Reproduce every one of the following records verbatim, keeping each line in its original order.

Material to process -
● ● ● ● ●

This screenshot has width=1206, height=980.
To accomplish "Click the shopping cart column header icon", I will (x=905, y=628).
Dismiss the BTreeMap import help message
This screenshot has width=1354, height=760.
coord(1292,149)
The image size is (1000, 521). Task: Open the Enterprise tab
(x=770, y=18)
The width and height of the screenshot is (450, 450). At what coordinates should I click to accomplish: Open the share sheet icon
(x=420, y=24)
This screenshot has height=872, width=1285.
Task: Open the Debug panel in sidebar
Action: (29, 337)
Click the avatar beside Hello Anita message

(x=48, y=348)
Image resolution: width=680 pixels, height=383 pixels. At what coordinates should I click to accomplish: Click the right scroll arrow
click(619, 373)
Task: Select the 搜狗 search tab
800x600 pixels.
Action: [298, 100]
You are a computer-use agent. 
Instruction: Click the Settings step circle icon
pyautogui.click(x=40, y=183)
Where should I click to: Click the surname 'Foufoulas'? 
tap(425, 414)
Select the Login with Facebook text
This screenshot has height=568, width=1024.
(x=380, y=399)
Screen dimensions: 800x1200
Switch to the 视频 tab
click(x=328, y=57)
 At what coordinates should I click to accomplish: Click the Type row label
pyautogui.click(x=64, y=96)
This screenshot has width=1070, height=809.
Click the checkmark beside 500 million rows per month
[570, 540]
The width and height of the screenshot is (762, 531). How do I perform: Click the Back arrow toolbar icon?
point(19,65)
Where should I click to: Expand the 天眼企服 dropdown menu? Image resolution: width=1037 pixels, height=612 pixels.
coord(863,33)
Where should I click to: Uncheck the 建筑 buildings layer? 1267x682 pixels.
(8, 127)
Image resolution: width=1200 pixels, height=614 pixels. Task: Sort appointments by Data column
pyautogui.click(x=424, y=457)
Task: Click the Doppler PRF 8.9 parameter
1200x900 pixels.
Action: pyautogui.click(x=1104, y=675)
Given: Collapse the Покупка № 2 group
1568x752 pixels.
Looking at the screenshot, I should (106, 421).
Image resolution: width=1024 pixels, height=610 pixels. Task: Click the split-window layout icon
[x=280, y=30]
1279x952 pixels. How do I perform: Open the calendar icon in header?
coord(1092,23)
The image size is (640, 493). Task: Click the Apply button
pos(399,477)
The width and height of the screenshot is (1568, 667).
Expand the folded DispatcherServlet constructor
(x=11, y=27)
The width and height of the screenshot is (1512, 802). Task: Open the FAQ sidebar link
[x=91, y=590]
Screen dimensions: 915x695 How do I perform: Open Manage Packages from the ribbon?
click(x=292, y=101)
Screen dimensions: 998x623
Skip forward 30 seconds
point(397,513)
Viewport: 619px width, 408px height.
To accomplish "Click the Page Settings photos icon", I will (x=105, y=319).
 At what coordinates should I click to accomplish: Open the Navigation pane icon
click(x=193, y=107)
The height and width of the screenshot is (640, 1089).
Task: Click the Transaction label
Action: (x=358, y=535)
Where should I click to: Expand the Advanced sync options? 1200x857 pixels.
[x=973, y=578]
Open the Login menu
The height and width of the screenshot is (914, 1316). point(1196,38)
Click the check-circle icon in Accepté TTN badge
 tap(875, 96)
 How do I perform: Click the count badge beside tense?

● ● ● ● ●

Task output -
This screenshot has width=1206, height=980.
To accomplish "Click the shopping cart column header icon", I will (x=905, y=628).
Dismiss the BTreeMap import help message
This screenshot has width=1354, height=760.
coord(1292,149)
The image size is (1000, 521). Task: Open the Enterprise tab
(x=770, y=18)
The width and height of the screenshot is (450, 450). At what coordinates should I click to accomplish: Open the share sheet icon
(x=420, y=24)
This screenshot has height=872, width=1285.
Task: Open the Debug panel in sidebar
Action: (29, 337)
Click the avatar beside Hello Anita message

(x=48, y=348)
Image resolution: width=680 pixels, height=383 pixels. At what coordinates should I click to accomplish: Click the right scroll arrow
click(619, 373)
Task: Select the 搜狗 search tab
800x600 pixels.
Action: [298, 100]
You are a computer-use agent. 
Instruction: Click the Settings step circle icon
pyautogui.click(x=40, y=183)
Where should I click to: Click the surname 'Foufoulas'? 
tap(425, 414)
Select the Login with Facebook text
This screenshot has height=568, width=1024.
(x=380, y=399)
Screen dimensions: 800x1200
Switch to the 视频 tab
click(x=328, y=57)
 At what coordinates should I click to accomplish: Click the Type row label
pyautogui.click(x=64, y=96)
This screenshot has width=1070, height=809.
Click the checkmark beside 500 million rows per month
[570, 540]
The width and height of the screenshot is (762, 531). How do I perform: Click the Back arrow toolbar icon?
point(19,65)
Where should I click to: Expand the 天眼企服 dropdown menu? Image resolution: width=1037 pixels, height=612 pixels.
coord(863,33)
Where should I click to: Uncheck the 建筑 buildings layer? 1267x682 pixels.
(8, 127)
Image resolution: width=1200 pixels, height=614 pixels. Task: Sort appointments by Data column
pyautogui.click(x=424, y=457)
Task: Click the Doppler PRF 8.9 parameter
1200x900 pixels.
Action: pyautogui.click(x=1104, y=675)
Given: Collapse the Покупка № 2 group
1568x752 pixels.
Looking at the screenshot, I should (106, 421).
Image resolution: width=1024 pixels, height=610 pixels. Task: Click the split-window layout icon
[x=280, y=30]
1279x952 pixels. How do I perform: Open the calendar icon in header?
coord(1092,23)
The image size is (640, 493). Task: Click the Apply button
pos(399,477)
The width and height of the screenshot is (1568, 667).
Expand the folded DispatcherServlet constructor
(x=11, y=27)
The width and height of the screenshot is (1512, 802). Task: Open the FAQ sidebar link
[x=91, y=590]
Screen dimensions: 915x695 How do I perform: Open Manage Packages from the ribbon?
click(x=292, y=101)
Screen dimensions: 998x623
Skip forward 30 seconds
point(397,513)
Viewport: 619px width, 408px height.
To accomplish "Click the Page Settings photos icon", I will (x=105, y=319).
 At what coordinates should I click to accomplish: Open the Navigation pane icon
click(x=193, y=107)
The height and width of the screenshot is (640, 1089).
Task: Click the Transaction label
Action: (x=358, y=535)
Where should I click to: Expand the Advanced sync options? 1200x857 pixels.
[x=973, y=578]
Open the Login menu
The height and width of the screenshot is (914, 1316). point(1196,38)
Click the check-circle icon in Accepté TTN badge
 tap(875, 96)
 How do I perform: Click the count badge beside tense?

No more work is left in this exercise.